McKinnon grasped that it was not the right time to laugh, not the right time to jeer or hate or despair.

She  struck just the right note for me, it brought some tears, it went beyond the anger and hatred and arguments and went straight to the soul. Loss is an integral part of life, and so many are feeling the deepest kind of loss this week, the loss of an idea, an identity, a shared sense of purpose and values.

At the end of her performance, McKinnon turned to the camera, and said “I won’t give up. And don’t you give up either.” So much said and unsaid in that line, but of course, but I knew just what she meant, and I imagine many of you reading this do also.

I will not give up. I can’t tell other people what to do, but I hope they don’t give up either.

I will not give up on the coming work to take my country back.

I will not give up on a compassionate world.

I will not give up on our sacred obligation to offer hope to the poor.

I will not give up on the idea of equal justice and opportunity for all.

I will not give up on the freedom of every human being to live, love and die as they wish.

I will not give up on the belief that we all should be free to die as we wish to die and live as we wish to die and live.

I will not give up on my love for a country that opens its arms to the weary and the oppressed.

I will not give up on listening or compromise or empathy.

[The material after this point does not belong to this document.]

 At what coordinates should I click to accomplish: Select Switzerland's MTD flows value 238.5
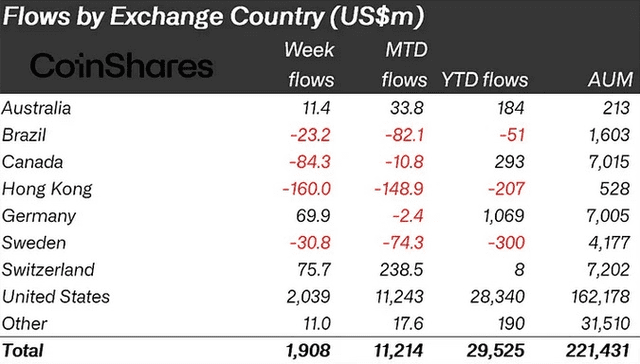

I will not give up on the simplest of ideas:  that children must live and learn in safety.

 

Something died last week, but something also was born. A time to look ahead, not back.

A great awakening, a new shared experience, a powerful sense of community and common purpose, the thrill of a moral calling. Life is never static, it never sits still and waits for us. We are called to make the lives we believe, as our fathers and mothers and grandfathers and grandmothers did. No one will give it to us, no one gave it them.

The pendulum never stops swinging one way, then the other. We can wait for our time, or we can make our time.

I will not waste my remaining years on hatred and argument, I know there is a better way, I know there is goodness in people. I am filled with hope for the future, that flame has been lit and is burning brightly now. Hundreds of years ago, the great pamphleteer Thomas Paine wrote that it was time to begin the world anew, and he meant it was time for people to live freely and equally, under the law and in their own daily lives.

Listening to Hallelujah, I thought of that idea, and I heard the bells ring and the angels clap their hands, as if to say,  you got it, boy, wake up to this new music.

The revolution is over, the revolution has just begun.

Thomas Paine, from his essay “birthday of a new world?:

We have it in our power to begin the world over again. A situation, similar to the present, hath not happened since the days of Noah until now. The birthday of a new world is at hand and a race of men [and women] are to receive their portion of freedom from the events of a few months. The reflection is awful, and in this point of view, how trifling, how ridiculous, do the little paltry cavilings of a few weak or interested men appear, when weighed against the business of the world.”